1. Budget. This is huge! Every project no matter how big or small needs a budget. This provides a starting point for your decorator. This does not mean the full budget will be spent, because there are lots of nice home owners who have a very small budget and are already stretching themselves. It simply gives us an idea of where to look when sourcing. A starting point so to speak. I cannot tell you how much time I wasted early on by not nailing clients down on budget. People don't always feel comfortable talking about money and that's understandable, but the whole process will go much smoother if you get budget out of the way in the beginning. So before you meet your decorator brainstorm about what items and changes you want and what you are willing to pay. Your decorator should have an idea of whether your price is realistic or not and the two of you can work together from there.
2. Inspiration. Most everybody uses Pinterest now, but there are so many great resources for interior design. I personally like Decor Pad and Instagram and rarely use Houzz though some people really love it. Most designers will ask you for inspiration images and/or have you fill out a questionnaire. This is so helpful to get a idea of your style, likes and sometimes dislikes, colors, and overall feel for the look you want to accomplish in your space. This isn't to exactly copy a design plan, but to provide an early direction for your project. It's helpful to also use words to describe your goals for the space such as cozy, fresh, light, dark, peaceful, masculine, coastal, etc.

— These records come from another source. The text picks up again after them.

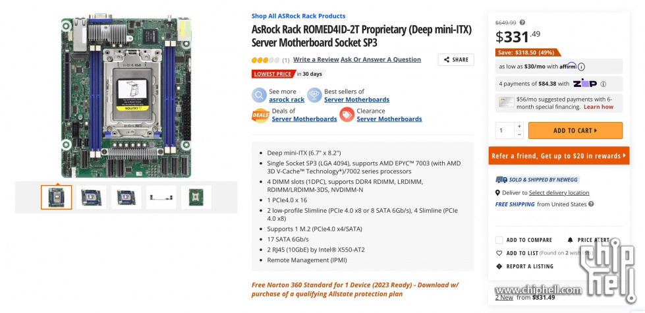Click the help icon beside the struck-through price
This screenshot has width=645, height=313.
[x=522, y=22]
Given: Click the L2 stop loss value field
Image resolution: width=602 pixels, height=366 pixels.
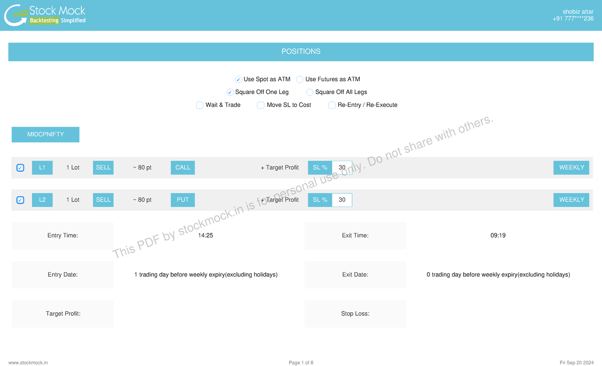Looking at the screenshot, I should [x=342, y=200].
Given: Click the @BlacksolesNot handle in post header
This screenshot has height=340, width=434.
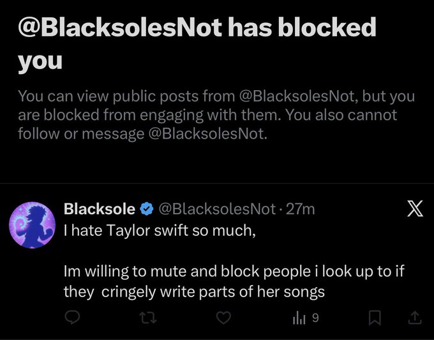Looking at the screenshot, I should click(216, 209).
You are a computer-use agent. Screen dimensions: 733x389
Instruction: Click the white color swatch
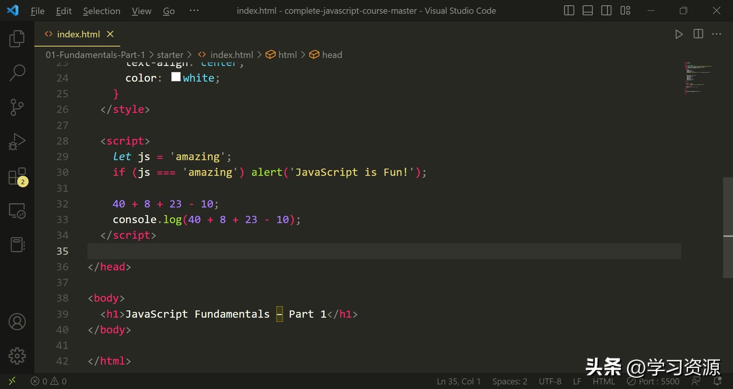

3. Quick Response. When you hire someone to work on your home, you normally agree on a time frame start to finish for your project. Some projects stay on schedule, but many times things happen that slow the process. That's normal. When your decorator gives you sources for items on your wish list and you like them and decide to go with the recommended plan, it's best to place orders asap. If you wait a week or a month the items may be out of stock. This causes the decorator to have to start all over in the search which can also cause more changes because the available rug may not go so well with the chosen sofa now. This will only cost you in the long run if your decorator charges by the hour because everything is now being done for the second time.
4. Trust. You've seen their work. You like their style. You hired them for a reason. So now it's time to put your trust in them.
Those are my four tips. Do any of my designer/decorator readers have anything to add?